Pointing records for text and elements
--- Start ---
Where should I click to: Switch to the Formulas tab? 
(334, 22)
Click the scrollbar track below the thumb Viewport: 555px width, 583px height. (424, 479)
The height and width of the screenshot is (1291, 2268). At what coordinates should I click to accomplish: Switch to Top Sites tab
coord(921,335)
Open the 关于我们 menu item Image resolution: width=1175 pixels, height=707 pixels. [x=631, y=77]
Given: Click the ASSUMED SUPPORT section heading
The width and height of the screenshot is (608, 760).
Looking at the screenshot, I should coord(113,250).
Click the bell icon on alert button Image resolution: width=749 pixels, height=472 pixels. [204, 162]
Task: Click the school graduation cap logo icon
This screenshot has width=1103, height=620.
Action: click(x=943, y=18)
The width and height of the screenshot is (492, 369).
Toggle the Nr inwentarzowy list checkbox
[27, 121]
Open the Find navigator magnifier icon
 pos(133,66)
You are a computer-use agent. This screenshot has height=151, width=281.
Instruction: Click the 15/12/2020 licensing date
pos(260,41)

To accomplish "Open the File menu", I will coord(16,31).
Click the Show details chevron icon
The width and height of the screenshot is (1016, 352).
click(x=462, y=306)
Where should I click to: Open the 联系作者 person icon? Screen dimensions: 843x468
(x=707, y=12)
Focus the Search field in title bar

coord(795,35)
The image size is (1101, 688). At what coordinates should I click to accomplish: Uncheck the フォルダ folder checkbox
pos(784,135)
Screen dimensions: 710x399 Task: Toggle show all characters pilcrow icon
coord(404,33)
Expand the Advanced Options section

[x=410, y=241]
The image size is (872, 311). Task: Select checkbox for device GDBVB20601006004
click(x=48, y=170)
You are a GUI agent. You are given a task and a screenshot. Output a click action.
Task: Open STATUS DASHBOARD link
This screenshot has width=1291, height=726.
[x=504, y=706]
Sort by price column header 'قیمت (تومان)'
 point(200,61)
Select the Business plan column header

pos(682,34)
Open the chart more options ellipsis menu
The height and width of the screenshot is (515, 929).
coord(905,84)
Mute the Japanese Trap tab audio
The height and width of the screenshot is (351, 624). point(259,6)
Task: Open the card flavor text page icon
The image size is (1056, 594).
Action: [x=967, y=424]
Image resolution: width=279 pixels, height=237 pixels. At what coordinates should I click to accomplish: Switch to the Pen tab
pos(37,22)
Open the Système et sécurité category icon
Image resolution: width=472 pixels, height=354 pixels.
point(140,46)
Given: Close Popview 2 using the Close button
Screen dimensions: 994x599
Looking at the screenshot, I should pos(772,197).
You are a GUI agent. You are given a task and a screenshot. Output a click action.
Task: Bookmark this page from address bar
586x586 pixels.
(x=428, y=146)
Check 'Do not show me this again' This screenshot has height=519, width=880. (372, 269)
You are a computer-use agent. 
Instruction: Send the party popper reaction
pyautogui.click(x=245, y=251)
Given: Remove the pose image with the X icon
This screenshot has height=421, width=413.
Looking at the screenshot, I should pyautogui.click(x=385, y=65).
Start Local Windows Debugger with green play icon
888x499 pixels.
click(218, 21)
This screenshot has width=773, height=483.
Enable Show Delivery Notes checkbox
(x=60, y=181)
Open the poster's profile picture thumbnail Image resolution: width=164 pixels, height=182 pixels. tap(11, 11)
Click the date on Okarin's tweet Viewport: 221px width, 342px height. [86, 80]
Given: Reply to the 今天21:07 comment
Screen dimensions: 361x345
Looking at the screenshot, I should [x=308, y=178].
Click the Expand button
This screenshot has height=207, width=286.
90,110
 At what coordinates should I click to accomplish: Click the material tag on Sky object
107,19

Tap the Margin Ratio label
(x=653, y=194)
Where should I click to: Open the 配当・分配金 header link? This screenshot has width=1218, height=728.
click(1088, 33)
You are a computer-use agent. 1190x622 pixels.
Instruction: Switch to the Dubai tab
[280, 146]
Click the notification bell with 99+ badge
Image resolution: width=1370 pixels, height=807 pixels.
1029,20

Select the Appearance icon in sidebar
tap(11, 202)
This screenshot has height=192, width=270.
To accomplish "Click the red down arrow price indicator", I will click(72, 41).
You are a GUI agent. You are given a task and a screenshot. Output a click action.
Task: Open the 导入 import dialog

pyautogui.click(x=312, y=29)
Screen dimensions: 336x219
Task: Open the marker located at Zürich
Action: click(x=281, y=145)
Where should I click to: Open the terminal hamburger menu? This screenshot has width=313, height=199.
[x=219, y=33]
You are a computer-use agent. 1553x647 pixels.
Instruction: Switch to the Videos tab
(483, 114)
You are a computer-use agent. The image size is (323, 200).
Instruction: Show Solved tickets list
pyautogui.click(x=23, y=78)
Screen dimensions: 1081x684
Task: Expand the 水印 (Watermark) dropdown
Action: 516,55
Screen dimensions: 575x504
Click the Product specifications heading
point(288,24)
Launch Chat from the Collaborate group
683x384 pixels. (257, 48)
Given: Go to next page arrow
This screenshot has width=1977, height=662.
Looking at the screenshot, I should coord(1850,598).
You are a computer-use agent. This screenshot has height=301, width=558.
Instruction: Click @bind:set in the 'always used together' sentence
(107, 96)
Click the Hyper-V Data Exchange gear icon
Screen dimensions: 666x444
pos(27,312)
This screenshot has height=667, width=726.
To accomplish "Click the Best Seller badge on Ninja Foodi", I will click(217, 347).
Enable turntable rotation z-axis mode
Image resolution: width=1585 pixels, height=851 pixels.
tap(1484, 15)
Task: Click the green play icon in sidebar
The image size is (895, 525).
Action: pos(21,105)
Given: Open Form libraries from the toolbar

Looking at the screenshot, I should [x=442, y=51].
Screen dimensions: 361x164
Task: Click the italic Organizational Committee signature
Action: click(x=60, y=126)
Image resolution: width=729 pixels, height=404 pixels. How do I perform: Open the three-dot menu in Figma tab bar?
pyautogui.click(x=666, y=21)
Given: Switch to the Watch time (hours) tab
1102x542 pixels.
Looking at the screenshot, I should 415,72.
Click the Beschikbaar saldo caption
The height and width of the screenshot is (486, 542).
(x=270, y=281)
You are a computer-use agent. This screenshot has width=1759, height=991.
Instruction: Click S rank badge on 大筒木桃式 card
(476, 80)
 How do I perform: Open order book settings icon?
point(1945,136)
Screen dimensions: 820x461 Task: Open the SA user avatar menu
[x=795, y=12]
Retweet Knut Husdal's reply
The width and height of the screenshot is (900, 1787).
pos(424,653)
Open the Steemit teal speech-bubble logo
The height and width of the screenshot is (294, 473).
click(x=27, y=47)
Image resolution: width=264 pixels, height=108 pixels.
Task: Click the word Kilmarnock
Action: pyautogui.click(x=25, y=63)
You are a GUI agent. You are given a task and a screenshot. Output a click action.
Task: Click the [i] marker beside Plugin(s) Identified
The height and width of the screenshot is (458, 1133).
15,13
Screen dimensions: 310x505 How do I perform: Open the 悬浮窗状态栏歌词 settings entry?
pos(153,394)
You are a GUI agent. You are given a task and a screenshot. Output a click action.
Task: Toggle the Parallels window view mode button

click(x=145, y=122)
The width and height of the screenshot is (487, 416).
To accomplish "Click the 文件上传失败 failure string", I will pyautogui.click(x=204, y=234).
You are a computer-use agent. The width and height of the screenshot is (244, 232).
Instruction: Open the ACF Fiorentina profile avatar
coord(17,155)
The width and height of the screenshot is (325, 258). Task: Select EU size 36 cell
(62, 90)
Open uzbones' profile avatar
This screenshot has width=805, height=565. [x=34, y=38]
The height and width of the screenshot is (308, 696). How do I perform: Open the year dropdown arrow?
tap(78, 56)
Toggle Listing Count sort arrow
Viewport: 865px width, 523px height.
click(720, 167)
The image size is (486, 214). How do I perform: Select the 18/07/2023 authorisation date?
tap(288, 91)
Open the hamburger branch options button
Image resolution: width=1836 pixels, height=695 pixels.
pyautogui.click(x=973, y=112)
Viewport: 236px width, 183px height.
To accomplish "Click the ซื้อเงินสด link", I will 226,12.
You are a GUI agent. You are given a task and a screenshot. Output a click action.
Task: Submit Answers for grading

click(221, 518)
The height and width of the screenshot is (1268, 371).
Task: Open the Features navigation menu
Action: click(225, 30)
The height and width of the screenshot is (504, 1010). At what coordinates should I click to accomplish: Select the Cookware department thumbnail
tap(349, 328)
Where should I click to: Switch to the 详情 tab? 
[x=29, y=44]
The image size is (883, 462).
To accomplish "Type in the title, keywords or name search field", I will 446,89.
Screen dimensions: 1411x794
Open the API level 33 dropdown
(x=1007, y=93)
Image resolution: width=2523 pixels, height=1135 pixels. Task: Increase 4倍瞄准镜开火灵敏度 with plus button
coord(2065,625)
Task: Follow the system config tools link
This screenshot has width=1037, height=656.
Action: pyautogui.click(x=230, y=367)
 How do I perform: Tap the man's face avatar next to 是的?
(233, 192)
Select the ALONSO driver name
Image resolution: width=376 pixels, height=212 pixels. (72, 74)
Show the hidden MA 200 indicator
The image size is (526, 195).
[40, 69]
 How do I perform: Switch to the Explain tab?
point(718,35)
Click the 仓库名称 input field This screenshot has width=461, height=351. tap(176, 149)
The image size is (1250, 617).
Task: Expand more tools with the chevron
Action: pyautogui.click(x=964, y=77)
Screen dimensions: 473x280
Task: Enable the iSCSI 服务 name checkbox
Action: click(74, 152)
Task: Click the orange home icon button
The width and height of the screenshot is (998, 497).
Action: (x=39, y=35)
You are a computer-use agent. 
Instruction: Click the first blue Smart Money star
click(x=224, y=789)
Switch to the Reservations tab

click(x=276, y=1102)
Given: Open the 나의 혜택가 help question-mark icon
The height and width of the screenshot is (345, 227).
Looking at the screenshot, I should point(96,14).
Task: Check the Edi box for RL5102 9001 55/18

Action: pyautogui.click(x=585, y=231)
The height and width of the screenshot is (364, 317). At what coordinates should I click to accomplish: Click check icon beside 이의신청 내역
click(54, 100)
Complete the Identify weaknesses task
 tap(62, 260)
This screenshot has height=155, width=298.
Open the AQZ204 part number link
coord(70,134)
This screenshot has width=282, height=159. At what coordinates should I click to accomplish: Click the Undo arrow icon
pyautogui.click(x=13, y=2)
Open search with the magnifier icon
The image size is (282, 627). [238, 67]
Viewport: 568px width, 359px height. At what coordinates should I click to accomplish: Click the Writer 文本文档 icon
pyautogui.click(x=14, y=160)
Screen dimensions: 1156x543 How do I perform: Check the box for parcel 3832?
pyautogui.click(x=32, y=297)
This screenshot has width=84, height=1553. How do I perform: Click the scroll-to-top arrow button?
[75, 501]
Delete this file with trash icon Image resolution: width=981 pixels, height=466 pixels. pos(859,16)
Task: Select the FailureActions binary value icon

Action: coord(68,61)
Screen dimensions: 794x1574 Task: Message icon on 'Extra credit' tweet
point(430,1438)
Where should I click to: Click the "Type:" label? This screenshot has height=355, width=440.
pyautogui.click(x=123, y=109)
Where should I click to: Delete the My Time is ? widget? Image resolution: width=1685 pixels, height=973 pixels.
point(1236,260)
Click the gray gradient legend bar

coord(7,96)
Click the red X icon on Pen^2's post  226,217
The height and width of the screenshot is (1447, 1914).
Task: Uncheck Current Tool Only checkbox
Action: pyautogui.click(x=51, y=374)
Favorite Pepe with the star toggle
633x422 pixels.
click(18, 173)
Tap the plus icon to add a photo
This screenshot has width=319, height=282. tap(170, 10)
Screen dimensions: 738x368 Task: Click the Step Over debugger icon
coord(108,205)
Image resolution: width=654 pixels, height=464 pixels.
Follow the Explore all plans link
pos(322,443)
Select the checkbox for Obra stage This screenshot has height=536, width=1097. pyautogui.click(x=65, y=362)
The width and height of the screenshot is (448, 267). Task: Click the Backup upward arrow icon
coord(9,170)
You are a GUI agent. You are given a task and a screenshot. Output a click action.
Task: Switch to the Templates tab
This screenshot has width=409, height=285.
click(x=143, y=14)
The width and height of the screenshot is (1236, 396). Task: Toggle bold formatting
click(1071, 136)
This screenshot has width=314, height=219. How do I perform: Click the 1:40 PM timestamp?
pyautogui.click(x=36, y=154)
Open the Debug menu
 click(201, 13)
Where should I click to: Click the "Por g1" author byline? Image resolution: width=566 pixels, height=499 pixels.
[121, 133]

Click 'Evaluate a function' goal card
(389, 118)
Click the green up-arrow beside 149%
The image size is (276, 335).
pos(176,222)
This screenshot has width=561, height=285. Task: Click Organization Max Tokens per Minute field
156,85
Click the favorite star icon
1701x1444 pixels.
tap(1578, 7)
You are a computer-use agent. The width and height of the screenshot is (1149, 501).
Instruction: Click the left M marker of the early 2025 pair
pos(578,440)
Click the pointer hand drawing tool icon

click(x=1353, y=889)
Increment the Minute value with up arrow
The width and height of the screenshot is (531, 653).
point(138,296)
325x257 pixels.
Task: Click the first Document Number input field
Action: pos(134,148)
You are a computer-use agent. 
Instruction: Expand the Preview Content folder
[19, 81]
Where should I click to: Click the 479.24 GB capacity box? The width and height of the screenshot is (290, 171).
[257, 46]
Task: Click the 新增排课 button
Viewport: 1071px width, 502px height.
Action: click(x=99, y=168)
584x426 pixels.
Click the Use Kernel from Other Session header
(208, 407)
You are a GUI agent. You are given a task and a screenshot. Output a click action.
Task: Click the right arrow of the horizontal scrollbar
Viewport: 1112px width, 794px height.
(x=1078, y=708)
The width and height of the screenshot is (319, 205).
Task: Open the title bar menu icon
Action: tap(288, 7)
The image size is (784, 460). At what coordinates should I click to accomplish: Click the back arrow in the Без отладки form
--- End ---
## [Aim]
Copy out the lines of the material word for word, from the line containing "has height=355, width=440." through the line containing "coord(7,96)", including both of those lines.

## [Output below]
Where should I click to: Click the "Type:" label? This screenshot has height=355, width=440.
pyautogui.click(x=123, y=109)
Where should I click to: Delete the My Time is ? widget? Image resolution: width=1685 pixels, height=973 pixels.
point(1236,260)
Click the gray gradient legend bar

coord(7,96)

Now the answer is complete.